(Recorded data)
☆ ☆ ☆

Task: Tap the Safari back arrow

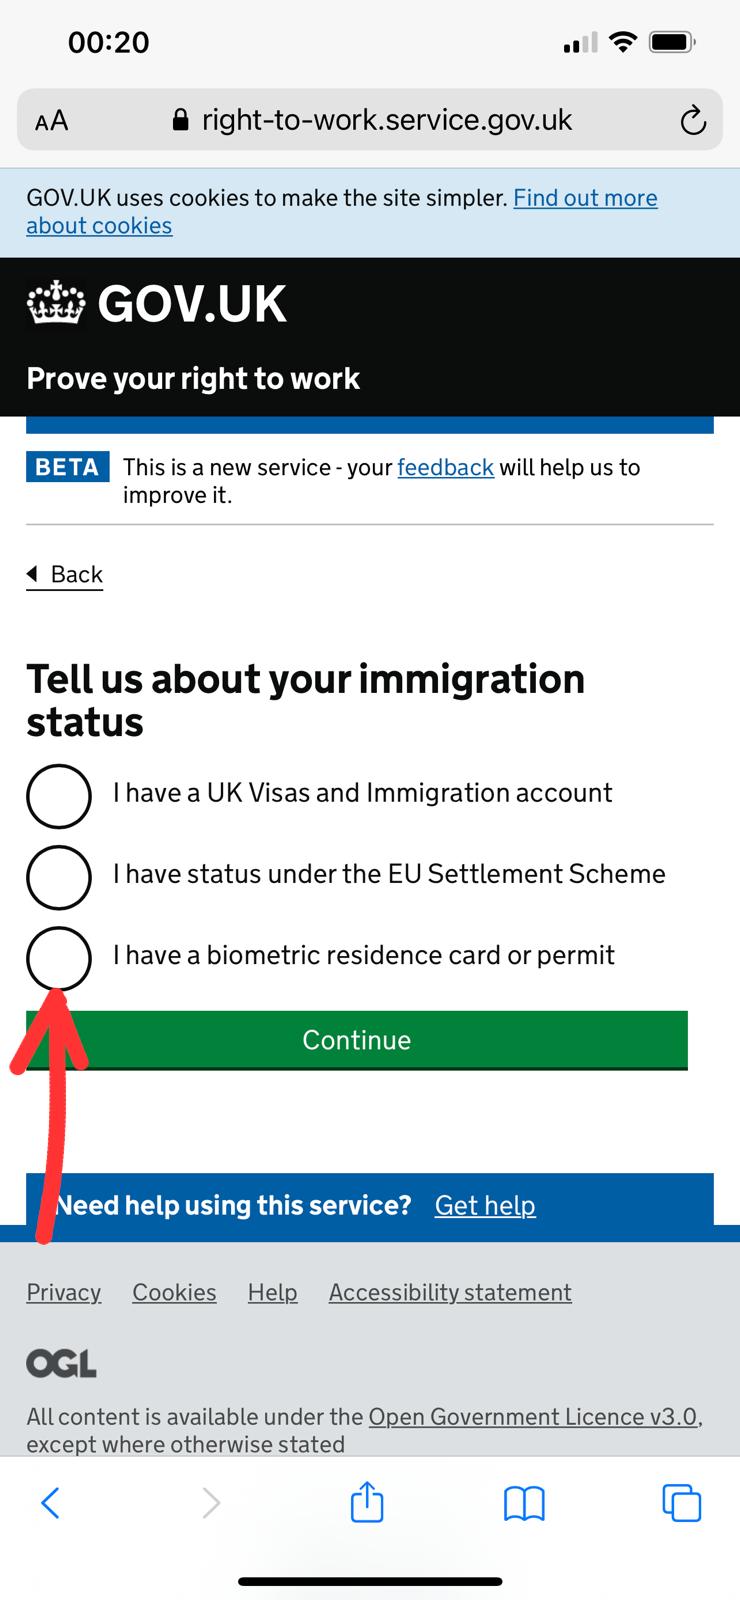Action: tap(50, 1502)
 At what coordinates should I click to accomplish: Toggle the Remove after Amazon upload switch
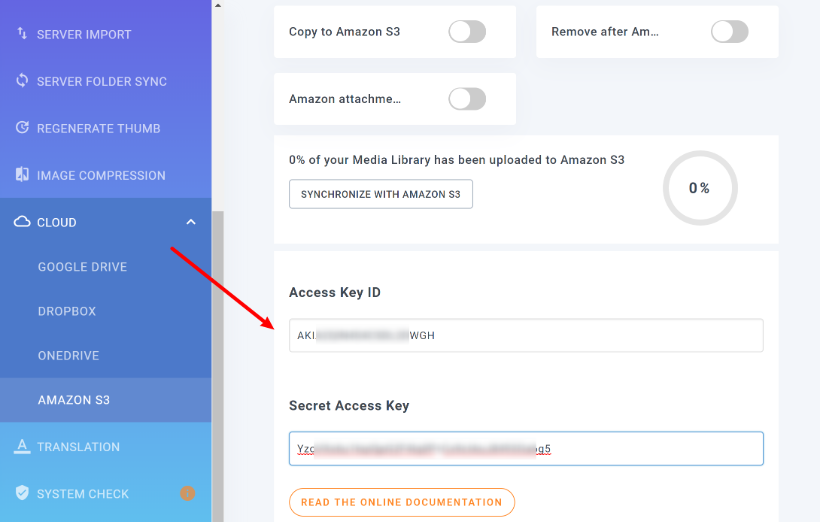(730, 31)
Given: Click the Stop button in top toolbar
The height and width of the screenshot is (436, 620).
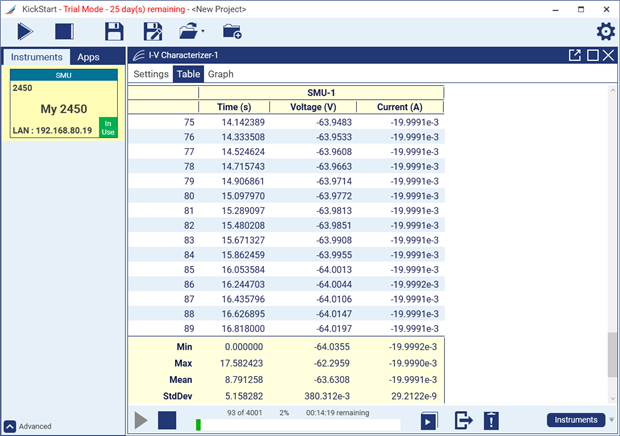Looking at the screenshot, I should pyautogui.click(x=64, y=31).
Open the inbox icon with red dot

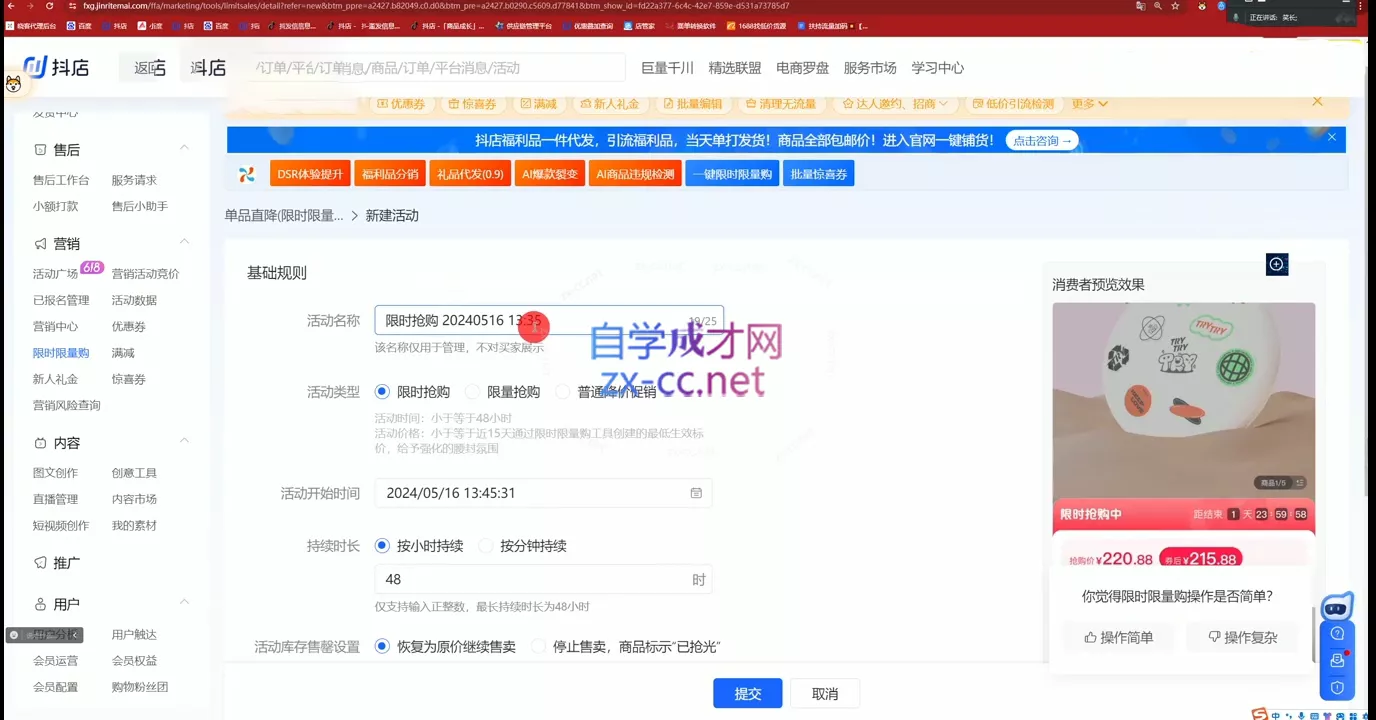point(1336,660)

☆ ☆ ☆

» **About this task**:
Copy exactly the lines that run from the one containing "The height and" to the last line of the records, both included, and leave out every picture.

» **Task answer**:
The height and width of the screenshot is (436, 620).
Looking at the screenshot, I should pyautogui.click(x=64, y=31).
Open the inbox icon with red dot

point(1336,660)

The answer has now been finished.